Records supplied below:

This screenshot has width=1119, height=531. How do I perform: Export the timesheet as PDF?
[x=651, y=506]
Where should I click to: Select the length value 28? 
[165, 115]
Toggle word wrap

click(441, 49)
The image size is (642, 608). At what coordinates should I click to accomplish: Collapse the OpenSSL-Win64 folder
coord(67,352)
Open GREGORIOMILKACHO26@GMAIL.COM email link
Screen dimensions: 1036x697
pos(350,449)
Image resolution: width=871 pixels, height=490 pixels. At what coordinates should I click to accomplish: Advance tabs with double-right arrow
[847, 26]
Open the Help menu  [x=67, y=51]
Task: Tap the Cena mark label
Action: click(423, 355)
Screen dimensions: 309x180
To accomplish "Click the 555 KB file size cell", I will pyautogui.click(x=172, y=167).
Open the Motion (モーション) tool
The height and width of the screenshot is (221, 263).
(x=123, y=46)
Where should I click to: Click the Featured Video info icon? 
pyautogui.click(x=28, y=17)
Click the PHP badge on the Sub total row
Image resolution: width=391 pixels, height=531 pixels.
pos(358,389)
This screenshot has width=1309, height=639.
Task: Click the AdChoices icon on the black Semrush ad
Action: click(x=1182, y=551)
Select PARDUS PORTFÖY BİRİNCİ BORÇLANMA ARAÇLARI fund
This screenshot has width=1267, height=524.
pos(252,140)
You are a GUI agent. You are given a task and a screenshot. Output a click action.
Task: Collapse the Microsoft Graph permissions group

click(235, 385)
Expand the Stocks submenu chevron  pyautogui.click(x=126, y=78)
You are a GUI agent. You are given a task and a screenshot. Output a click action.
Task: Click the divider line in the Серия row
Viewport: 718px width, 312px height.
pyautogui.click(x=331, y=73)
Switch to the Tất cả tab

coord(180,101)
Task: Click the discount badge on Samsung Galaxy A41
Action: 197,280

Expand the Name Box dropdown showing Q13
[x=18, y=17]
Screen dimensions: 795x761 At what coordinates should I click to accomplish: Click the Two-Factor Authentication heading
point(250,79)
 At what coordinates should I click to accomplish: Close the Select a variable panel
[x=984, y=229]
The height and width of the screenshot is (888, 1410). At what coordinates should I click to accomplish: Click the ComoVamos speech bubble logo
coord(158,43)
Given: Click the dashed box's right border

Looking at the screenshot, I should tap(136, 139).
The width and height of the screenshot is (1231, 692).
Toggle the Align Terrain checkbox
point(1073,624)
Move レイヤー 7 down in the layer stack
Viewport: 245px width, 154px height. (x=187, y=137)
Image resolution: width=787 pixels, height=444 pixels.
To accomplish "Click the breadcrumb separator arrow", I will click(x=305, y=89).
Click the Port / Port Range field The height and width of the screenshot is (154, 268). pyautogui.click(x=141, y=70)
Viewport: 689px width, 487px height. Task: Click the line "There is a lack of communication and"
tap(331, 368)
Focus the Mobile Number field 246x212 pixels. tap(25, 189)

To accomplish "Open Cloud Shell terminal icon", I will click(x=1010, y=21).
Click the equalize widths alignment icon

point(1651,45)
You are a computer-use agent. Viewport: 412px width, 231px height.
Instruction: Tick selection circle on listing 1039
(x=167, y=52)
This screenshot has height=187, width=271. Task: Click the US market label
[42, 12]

End of Records supplied.

Task to carry out: Write out an exact copy of every record shown above.

Your solution:
This screenshot has width=1119, height=531. How do I perform: Export the timesheet as PDF?
[x=651, y=506]
Where should I click to: Select the length value 28? 
[165, 115]
Toggle word wrap

click(441, 49)
The image size is (642, 608). At what coordinates should I click to accomplish: Collapse the OpenSSL-Win64 folder
coord(67,352)
Open GREGORIOMILKACHO26@GMAIL.COM email link
Screen dimensions: 1036x697
pos(350,449)
Image resolution: width=871 pixels, height=490 pixels. At what coordinates should I click to accomplish: Advance tabs with double-right arrow
[847, 26]
Open the Help menu  [x=67, y=51]
Task: Tap the Cena mark label
Action: click(423, 355)
Screen dimensions: 309x180
To accomplish "Click the 555 KB file size cell", I will pyautogui.click(x=172, y=167).
Open the Motion (モーション) tool
The height and width of the screenshot is (221, 263).
(x=123, y=46)
Where should I click to: Click the Featured Video info icon? 
pyautogui.click(x=28, y=17)
Click the PHP badge on the Sub total row
Image resolution: width=391 pixels, height=531 pixels.
pos(358,389)
This screenshot has width=1309, height=639.
Task: Click the AdChoices icon on the black Semrush ad
Action: click(x=1182, y=551)
Select PARDUS PORTFÖY BİRİNCİ BORÇLANMA ARAÇLARI fund
This screenshot has width=1267, height=524.
pos(252,140)
You are a GUI agent. You are given a task and a screenshot. Output a click action.
Task: Collapse the Microsoft Graph permissions group

click(235, 385)
Expand the Stocks submenu chevron  pyautogui.click(x=126, y=78)
You are a GUI agent. You are given a task and a screenshot. Output a click action.
Task: Click the divider line in the Серия row
Viewport: 718px width, 312px height.
pyautogui.click(x=331, y=73)
Switch to the Tất cả tab

coord(180,101)
Task: Click the discount badge on Samsung Galaxy A41
Action: 197,280

Expand the Name Box dropdown showing Q13
[x=18, y=17]
Screen dimensions: 795x761 At what coordinates should I click to accomplish: Click the Two-Factor Authentication heading
point(250,79)
 At what coordinates should I click to accomplish: Close the Select a variable panel
[x=984, y=229]
The height and width of the screenshot is (888, 1410). At what coordinates should I click to accomplish: Click the ComoVamos speech bubble logo
coord(158,43)
Given: Click the dashed box's right border

Looking at the screenshot, I should tap(136, 139).
The width and height of the screenshot is (1231, 692).
Toggle the Align Terrain checkbox
point(1073,624)
Move レイヤー 7 down in the layer stack
Viewport: 245px width, 154px height. (x=187, y=137)
Image resolution: width=787 pixels, height=444 pixels.
To accomplish "Click the breadcrumb separator arrow", I will click(x=305, y=89).
Click the Port / Port Range field The height and width of the screenshot is (154, 268). pyautogui.click(x=141, y=70)
Viewport: 689px width, 487px height. Task: Click the line "There is a lack of communication and"
tap(331, 368)
Focus the Mobile Number field 246x212 pixels. tap(25, 189)

To accomplish "Open Cloud Shell terminal icon", I will click(x=1010, y=21).
Click the equalize widths alignment icon

point(1651,45)
You are a computer-use agent. Viewport: 412px width, 231px height.
Instruction: Tick selection circle on listing 1039
(x=167, y=52)
This screenshot has height=187, width=271. Task: Click the US market label
[42, 12]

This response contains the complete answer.